▶ [EXERCISE REQUIREMENTS]: Two lines mark the range in the entries below: the one holding "Csound.cz (135, 2387)" and the one holding "электростимуляция (74, 1937)". Set down those two and all lines between them, exactly.

[Start of Attachment]

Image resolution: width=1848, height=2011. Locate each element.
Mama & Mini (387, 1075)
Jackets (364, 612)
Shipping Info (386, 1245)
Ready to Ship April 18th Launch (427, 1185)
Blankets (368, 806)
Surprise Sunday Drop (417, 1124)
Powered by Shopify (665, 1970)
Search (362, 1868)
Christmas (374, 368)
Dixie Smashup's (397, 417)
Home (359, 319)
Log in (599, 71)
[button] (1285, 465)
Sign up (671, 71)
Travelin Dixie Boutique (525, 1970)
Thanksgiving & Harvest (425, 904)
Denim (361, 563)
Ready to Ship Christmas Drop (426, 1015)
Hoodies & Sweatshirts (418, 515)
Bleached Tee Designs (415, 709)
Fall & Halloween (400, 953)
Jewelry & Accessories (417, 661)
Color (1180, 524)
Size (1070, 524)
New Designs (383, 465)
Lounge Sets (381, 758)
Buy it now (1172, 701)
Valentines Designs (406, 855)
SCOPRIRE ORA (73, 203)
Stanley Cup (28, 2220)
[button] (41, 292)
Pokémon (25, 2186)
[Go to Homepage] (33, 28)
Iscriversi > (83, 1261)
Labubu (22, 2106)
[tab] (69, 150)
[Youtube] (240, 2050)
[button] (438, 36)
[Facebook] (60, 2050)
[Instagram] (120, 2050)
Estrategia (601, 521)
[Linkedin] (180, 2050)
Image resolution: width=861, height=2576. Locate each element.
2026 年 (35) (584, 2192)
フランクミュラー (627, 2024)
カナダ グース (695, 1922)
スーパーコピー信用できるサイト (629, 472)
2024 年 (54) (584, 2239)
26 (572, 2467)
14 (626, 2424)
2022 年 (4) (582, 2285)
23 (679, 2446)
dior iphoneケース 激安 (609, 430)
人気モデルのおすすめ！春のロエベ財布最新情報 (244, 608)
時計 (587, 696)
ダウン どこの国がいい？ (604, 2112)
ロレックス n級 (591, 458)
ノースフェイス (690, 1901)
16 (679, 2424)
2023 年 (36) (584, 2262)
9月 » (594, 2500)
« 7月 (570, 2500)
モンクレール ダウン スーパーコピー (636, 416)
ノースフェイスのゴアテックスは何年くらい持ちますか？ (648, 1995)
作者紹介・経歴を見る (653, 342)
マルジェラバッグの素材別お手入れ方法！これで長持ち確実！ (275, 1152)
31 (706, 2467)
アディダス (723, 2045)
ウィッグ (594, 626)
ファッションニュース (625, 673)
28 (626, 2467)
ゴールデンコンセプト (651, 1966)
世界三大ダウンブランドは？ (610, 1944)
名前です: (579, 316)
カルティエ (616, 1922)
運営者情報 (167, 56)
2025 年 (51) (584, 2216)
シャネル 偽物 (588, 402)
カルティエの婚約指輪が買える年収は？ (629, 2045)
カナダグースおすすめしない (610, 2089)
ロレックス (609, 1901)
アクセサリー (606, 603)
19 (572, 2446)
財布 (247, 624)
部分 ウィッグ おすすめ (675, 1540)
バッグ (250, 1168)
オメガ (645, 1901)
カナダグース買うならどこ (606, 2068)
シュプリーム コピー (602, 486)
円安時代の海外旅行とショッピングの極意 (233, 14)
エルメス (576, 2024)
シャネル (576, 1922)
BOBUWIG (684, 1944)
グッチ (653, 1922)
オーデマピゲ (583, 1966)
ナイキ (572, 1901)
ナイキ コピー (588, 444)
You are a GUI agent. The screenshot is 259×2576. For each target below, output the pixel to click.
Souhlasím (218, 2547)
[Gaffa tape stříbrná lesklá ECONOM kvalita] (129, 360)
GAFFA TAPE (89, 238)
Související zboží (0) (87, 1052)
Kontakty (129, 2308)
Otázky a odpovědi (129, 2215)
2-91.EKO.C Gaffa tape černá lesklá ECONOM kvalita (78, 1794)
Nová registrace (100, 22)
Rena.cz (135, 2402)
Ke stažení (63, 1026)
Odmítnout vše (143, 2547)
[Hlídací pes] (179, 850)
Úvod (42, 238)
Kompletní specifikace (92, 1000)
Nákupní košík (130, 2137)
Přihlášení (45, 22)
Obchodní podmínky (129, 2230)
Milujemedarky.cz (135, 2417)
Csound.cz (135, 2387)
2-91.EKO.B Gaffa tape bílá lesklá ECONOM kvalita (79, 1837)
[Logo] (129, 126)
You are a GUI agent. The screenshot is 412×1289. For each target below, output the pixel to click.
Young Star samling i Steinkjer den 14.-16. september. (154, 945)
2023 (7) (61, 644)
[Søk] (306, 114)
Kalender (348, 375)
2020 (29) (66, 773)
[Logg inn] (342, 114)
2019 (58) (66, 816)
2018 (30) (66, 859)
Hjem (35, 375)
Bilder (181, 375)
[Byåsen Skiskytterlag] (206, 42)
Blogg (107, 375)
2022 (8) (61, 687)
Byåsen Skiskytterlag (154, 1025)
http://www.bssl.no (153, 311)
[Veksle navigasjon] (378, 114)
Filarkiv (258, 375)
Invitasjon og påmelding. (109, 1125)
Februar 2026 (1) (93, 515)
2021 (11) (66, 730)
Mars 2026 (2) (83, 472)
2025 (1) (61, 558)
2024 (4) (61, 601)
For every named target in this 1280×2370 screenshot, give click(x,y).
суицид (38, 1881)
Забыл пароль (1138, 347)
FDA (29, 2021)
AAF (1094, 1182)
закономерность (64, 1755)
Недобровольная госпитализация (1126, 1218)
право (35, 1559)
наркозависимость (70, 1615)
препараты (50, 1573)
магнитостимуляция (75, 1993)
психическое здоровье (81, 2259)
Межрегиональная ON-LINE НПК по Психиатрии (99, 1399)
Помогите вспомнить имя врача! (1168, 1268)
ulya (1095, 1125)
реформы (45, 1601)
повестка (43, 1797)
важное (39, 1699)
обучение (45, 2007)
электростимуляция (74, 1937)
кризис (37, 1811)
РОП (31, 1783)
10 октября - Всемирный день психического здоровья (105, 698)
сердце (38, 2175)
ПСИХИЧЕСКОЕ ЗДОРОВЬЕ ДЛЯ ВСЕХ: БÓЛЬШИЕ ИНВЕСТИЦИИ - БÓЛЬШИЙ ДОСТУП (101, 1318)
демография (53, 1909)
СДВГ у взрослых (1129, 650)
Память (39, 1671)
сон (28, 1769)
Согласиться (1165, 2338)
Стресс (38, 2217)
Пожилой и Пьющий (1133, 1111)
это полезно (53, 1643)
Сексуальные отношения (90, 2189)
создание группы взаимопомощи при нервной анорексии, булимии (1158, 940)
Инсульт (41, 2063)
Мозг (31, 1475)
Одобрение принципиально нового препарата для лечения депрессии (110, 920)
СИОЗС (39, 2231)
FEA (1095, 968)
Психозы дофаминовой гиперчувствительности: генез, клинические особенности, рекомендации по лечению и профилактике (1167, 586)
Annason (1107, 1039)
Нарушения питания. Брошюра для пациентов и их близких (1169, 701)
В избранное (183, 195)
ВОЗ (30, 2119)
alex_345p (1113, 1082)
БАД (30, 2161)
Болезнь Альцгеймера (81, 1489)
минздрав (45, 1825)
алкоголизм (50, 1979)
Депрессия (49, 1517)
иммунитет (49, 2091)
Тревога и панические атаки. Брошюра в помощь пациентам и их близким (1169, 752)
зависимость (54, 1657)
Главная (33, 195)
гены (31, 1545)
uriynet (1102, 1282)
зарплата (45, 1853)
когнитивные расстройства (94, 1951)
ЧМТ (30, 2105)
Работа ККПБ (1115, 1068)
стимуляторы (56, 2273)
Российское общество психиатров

[End of Attachment]

▶ [TASK ANSWER]:
Csound.cz (135, 2387)
2-91.EKO.B Gaffa tape bílá lesklá ECONOM kvalita (79, 1837)
[Logo] (129, 126)
You are a GUI agent. The screenshot is 412×1289. For each target below, output the pixel to click.
Young Star samling i Steinkjer den 14.-16. september. (154, 945)
2023 (7) (61, 644)
[Søk] (306, 114)
Kalender (348, 375)
2020 (29) (66, 773)
[Logg inn] (342, 114)
2019 (58) (66, 816)
2018 (30) (66, 859)
Hjem (35, 375)
Bilder (181, 375)
[Byåsen Skiskytterlag] (206, 42)
Blogg (107, 375)
2022 (8) (61, 687)
Byåsen Skiskytterlag (154, 1025)
http://www.bssl.no (153, 311)
[Veksle navigasjon] (378, 114)
Filarkiv (258, 375)
Invitasjon og påmelding. (109, 1125)
Februar 2026 (1) (93, 515)
2021 (11) (66, 730)
Mars 2026 (2) (83, 472)
2025 (1) (61, 558)
2024 (4) (61, 601)
For every named target in this 1280×2370 screenshot, give click(x,y).
суицид (38, 1881)
Забыл пароль (1138, 347)
FDA (29, 2021)
AAF (1094, 1182)
закономерность (64, 1755)
Недобровольная госпитализация (1126, 1218)
право (35, 1559)
наркозависимость (70, 1615)
препараты (50, 1573)
магнитостимуляция (75, 1993)
психическое здоровье (81, 2259)
Межрегиональная ON-LINE НПК по Психиатрии (99, 1399)
Помогите вспомнить имя врача! (1168, 1268)
ulya (1095, 1125)
реформы (45, 1601)
повестка (43, 1797)
важное (39, 1699)
обучение (45, 2007)
электростимуляция (74, 1937)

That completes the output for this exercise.